◆ **Письменное задание A**
Можете заменить «white» на «gray» в записях, начиная со строки с «arrow in the bottom diagram» и включая все строки до конца записей, а остальное оставить без изменений?
◆ **Письменное задание B**
Продолжите отрывок о Тбилиси с того места, на котором он останавливается.

◆ **Данный отрывок**
----

* * * *
Трое мальчишек гоняют длинными бамбуковыми палками пластмассовое ведро. Когда надоедает, начинают фехтовать. Бамбуковые палки – из ботанического сада, который совсем рядом с этой улицей, по ту сторону горы. Улица долго взбирается на вершину и потом, как будто выдохнув, круто роняет себя вниз. Запинается о маленькую церковь и за поворотом движется уже чуть степеннее.
Тбилисские дети играют на улицах. Не с мамами и бабушками на детских площадках и в парках, а сами, одни. Раз – и вынырнет из дворика мелкая стайка, обгонит тебя вприпрыжку, громко споря и крича, – и скроется в другом дворике, за веревкой с танцующими на ветру брюками и рубашками. Свернешь за угол – а там другая стайка играет в мяч у стенки, хлопает в ладоши, прыгает – в Петербурге такого давно не встретишь. Я смотрю на эти стайки и радуюсь – они общаются живьем, а не в телефоне. Вспоминаю – не столько свое детство, сколько мамины рассказы о ее послевоенных дворах, о мячиках и скакалках, которыми она владела виртуозно – я ей в подметки не годилась.
При слове "послевоенных" внутри заныло – когда-то мы сможем так сказать о себе. Войны не видно – но она всюду, ни о чем, кроме нее, думать нельзя. Все мои друзья произносят одну и ту же фразу: не верится, что это правда, хочется проснуться.
* * * *
Я проснулась в другой стране. Не люблю отпускные отчеты, фотографии на фоне, не люблю себя в роли туриста. Есть в этом что-то недолжное, тайный разврат, вуайеризм – и на то посмотрел, и этим насладился. Сьюзен Зонтаг называла это присвоением увиденного – я здесь был, это мое. Такие снимки – сродни выцарапанному на скамейке "Здесь был Вася". В отпуске мне всегда было немножко стыдно – вот, приехала, слоняюсь, а люди здесь живут, и меня с ними ничего не связывает, ни прошлое, ни настоящее, зачем я здесь?

----

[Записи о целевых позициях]
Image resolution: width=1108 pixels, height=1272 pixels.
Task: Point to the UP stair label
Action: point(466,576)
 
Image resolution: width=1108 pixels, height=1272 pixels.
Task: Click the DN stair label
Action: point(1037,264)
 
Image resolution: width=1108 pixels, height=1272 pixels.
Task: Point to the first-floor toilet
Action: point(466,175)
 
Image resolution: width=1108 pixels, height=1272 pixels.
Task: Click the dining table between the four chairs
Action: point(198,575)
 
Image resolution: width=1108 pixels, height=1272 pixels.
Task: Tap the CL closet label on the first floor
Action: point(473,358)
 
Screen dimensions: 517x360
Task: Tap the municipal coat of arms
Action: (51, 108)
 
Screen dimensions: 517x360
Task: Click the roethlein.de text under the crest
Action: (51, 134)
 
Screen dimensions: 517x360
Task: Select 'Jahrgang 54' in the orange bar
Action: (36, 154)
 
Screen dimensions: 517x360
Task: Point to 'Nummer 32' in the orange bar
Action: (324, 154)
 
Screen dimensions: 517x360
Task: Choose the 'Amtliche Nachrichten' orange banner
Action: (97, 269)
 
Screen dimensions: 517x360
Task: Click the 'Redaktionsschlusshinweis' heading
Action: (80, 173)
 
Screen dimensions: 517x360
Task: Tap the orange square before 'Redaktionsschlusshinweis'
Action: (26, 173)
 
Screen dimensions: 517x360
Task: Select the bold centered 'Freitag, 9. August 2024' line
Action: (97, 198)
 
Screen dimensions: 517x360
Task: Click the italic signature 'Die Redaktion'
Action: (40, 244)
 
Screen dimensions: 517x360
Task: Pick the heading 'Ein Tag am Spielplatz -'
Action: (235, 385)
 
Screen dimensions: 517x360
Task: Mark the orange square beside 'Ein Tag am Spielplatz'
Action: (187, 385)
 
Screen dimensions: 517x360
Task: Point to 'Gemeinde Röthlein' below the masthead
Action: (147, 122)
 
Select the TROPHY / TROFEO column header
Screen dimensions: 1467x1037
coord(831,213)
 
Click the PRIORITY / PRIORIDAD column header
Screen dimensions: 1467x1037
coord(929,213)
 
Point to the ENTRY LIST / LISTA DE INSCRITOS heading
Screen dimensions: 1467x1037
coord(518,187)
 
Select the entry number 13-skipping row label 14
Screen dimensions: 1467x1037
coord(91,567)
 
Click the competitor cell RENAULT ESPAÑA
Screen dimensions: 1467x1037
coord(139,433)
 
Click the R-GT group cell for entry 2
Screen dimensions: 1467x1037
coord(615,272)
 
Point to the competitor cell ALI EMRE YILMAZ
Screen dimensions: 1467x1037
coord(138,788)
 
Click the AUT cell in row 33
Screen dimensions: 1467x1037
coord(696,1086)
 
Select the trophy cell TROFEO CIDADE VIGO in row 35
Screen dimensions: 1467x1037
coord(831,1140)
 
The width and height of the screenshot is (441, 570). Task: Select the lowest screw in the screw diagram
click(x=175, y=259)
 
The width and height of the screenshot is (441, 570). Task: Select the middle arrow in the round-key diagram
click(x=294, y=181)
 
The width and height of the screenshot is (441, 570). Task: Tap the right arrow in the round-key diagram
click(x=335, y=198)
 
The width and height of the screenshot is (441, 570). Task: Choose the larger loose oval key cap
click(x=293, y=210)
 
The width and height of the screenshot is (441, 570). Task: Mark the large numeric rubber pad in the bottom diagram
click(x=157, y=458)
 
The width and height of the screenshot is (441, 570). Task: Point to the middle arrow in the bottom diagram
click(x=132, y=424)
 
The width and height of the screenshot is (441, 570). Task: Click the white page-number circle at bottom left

----

◆ **Ответ на задание A**
The width and height of the screenshot is (441, 570). Task: Point to the middle arrow in the bottom diagram
click(x=132, y=424)
 
The width and height of the screenshot is (441, 570). Task: Click the gray page-number circle at bottom left

◆ **Ответ на задание B**
Но в Грузии я не в отпуске. Я убежала сюда от безумного диктатора, который сейчас от моего имени разрушает чужую страну и, несомненно, разрушит мою. И я подумала: если уж судьба загнала меня сюда, если этот край дал мне приют, то я попробую быть внимательной и благодарной. Буду писать Грузинский дневник. Понимаю, что название не оригинально, но точнее найти трудно: ведь дневник – это взгляд и внутрь себя, и вокруг, где глаза постороннего иногда замечают то, на что местные уже не смотрят, поскольку оно и так понятно и привычно.
* * * *
На прямых улицах дома наряднее, чем на кривых, но меня влекут именно кривые – ноги сами сворачивают туда, где один переулок рассыпается гроздью, как будто много рук сразу вцепилось в гору и прижало ее к себе. Главное – удержаться на склоне, не ослабить хватку, не сползти, в ход идет все – ржавые железные листы подпирают забор, ветхая лестница держится на честном слове, деревянная галерея перекосилась, так что гримаса расползается по всей постройке, половина окна забита фанерой. Бедность. Когда-то эта галерея была легкой и изящной – пока не одряхлела и не обрюзгла. И окно щеголяло наличником, пока он не вытерся, как марля, и фигурный кирпичный карниз подводил черту под вторым этажом, пока не превратился в труху.
* * * *
Все цветет. Ветки и даже стволы каких-то чудных незнакомых деревьев облеплены мелкими цветами, розовыми и фиолетовыми. На одной улице набредаем на деревья в белых гроздьях, волна запаха заставляет закрыть глаза и сглотнуть комок в горле – черемуха! Наверное, в Петербурге она тоже скоро зацветет. Но Ваня говорит: ты что, это же акация. Ваня, мой старший сын, – биолог, его не проведешь.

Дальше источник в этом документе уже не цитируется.